Apabila curah hujan tinggi, dengan
seketika daratan kota-kota besar tanah air akan digenangi air yang tidak
memiliki tempat untuk bermuara. Banjir sangat akrab dengan kehidupan masyarakat
di kota, sehingga apabila musim hujan tiba, air seolah menjadi musuh paling
besar bagi mereka yang kerap dihantui bencana banjir.
Banjir yang menjadi agenda rutin yang
dihadapi oleh rakyat Indonesia ini juga membawa dampak yang dahsyat dalam
melumpuhkan berbagai aktivitas sosial masyarakat. Sudah menjadi ketentuan
dengan datangnya banjir maka roda ekonomi juga akan macet. Segala aspek dan
elemen kehidupan akan terkendala dengan datangnya banjir, sehingga tidak jarang
inflasi ekonomi terjadi akibat banjir. Tidak ada yang bisa memprediksi kapan
waktu datang dan surutnya banjir secara pasti, yang jelas banjir yang
diakibatkan semakin sulitnya mencari tempat untuk mengalir dan bermuara air
serta semakin sedikitnya pohon yang mampu untuk menyerap air hujan, rutin
terjadi dan belum tau sampai kapan dapat teratasi.
Sebaliknya, apabila musim kemarau
datang, bencana kekeringan kerap melanda daerah-daerah di tanah air. Dampak
yang ditimbulkan dari bencana kekeringan ini tidak kalah hebat jika disbanding
dampak dari bencana banjir.
Jelas saja, apabila bencana kekeringan
melanda, maka sektor pertanian dengan seketika akan tersendat. Jika pertanian
tersendat akibat sulitnya mendapatkan air, efek terusan yang muncul adalah
naiknya harga bahan-bahan kebutuhan pokok ditengah kehidupan masyarakat.
Meskipun masalah banjir dan kekeringan
ini telah berulang kali terjadi, namun hingga kini belum ada solusi kongkrit
dari pemerintah untuk menyelesaikan masalah klasik yang seolah tidak
berkesudahan ini. Banyak solusi yang telah ditawarkan oleh pakar untuk
menyelesaikan masalah banjir di ibukota dan kekeringan di daerah, namun tetap
saja ketidakseriusan pemerintah dalam menangani kasus ini menjadi kendala dari
terselesaikannya bancana yang diakibatkan oleh kelebihan dan kekurangan air
tersebut.

+===+

#### TUGAS YANG DIKERJAKAN
a. Salin secara persis bagian kutipan dokumen yang diawali dengan kata-kata yang memuat "Banjir yang menjadi" dan diakhiri dengan "dari bencana banjir.".
b. Menurut kutipan dokumen, apa yang terjadi pada sektor pertanian apabila bencana kekeringan melanda?
c. Sebutkan semua dampak banjir yang dinyatakan dalam kutipan dokumen.
Gunakan kutipan dokumen ini sebagai satu-satunya sumber jawaban.

#### Baris dataset
+===+

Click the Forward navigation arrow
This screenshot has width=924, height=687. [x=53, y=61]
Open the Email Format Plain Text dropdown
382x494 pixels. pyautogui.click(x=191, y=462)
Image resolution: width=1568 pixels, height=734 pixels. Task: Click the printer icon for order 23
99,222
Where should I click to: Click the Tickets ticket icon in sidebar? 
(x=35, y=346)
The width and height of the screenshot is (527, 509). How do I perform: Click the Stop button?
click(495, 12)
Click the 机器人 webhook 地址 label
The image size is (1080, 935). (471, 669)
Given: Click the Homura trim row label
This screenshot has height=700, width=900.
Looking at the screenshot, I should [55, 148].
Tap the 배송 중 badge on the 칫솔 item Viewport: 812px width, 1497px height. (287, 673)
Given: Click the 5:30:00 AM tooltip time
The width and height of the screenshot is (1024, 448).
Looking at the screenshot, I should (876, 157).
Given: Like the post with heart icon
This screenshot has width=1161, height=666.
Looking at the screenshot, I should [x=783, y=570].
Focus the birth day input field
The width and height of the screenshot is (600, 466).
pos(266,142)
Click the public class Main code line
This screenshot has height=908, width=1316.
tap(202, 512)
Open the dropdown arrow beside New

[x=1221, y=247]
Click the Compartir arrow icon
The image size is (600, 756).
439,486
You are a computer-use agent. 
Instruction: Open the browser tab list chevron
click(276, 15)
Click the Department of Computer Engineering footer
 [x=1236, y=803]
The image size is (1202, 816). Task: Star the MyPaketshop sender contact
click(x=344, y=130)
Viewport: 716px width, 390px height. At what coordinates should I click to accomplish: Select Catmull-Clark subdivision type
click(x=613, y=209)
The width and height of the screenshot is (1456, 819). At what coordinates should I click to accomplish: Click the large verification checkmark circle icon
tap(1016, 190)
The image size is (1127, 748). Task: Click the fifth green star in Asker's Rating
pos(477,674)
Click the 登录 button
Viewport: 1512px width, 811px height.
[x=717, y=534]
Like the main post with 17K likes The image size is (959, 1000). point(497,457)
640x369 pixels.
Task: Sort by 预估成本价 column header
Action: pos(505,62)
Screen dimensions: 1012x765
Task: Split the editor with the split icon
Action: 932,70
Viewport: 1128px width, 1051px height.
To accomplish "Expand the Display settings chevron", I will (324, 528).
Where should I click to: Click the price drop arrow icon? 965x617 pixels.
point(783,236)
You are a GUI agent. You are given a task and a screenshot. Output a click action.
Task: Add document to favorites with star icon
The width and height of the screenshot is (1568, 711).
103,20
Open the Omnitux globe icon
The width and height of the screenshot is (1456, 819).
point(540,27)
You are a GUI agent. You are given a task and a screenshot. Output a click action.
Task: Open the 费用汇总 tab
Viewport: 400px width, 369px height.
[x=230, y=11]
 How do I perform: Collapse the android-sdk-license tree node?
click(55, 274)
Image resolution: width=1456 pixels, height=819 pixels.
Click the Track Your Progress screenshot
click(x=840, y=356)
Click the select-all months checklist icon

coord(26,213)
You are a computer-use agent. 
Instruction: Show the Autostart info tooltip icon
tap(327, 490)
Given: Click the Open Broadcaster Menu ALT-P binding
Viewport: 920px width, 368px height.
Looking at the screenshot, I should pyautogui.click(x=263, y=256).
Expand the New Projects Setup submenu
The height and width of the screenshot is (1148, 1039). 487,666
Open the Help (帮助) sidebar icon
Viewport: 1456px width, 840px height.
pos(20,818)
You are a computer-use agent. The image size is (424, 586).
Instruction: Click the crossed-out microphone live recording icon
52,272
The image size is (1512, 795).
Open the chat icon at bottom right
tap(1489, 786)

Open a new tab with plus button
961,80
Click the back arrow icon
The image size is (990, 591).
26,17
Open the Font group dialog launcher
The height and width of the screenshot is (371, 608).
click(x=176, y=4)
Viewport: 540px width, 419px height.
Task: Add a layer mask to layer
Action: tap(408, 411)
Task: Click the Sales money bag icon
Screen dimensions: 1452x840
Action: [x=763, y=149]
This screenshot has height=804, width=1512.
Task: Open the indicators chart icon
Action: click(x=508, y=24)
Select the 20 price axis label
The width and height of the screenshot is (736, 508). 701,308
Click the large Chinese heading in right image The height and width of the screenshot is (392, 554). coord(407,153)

+===+

#### JAWABAN LATIHAN
a.
Banjir yang menjadi agenda rutin yang
dihadapi oleh rakyat Indonesia ini juga membawa dampak yang dahsyat dalam
melumpuhkan berbagai aktivitas sosial masyarakat. Sudah menjadi ketentuan
dengan datangnya banjir maka roda ekonomi juga akan macet. Segala aspek dan
elemen kehidupan akan terkendala dengan datangnya banjir, sehingga tidak jarang
inflasi ekonomi terjadi akibat banjir. Tidak ada yang bisa memprediksi kapan
waktu datang dan surutnya banjir secara pasti, yang jelas banjir yang
diakibatkan semakin sulitnya mencari tempat untuk mengalir dan bermuara air
serta semakin sedikitnya pohon yang mampu untuk menyerap air hujan, rutin
terjadi dan belum tau sampai kapan dapat teratasi.
Sebaliknya, apabila musim kemarau
datang, bencana kekeringan kerap melanda daerah-daerah di tanah air. Dampak
yang ditimbulkan dari bencana kekeringan ini tidak kalah hebat jika disbanding
dampak dari bencana banjir.

b. Sektor pertanian akan seketika tersendat.

c.
- Melumpuhkan berbagai aktivitas sosial masyarakat
- Roda ekonomi menjadi macet
- Segala aspek dan elemen kehidupan terkendala
- Inflasi ekonomi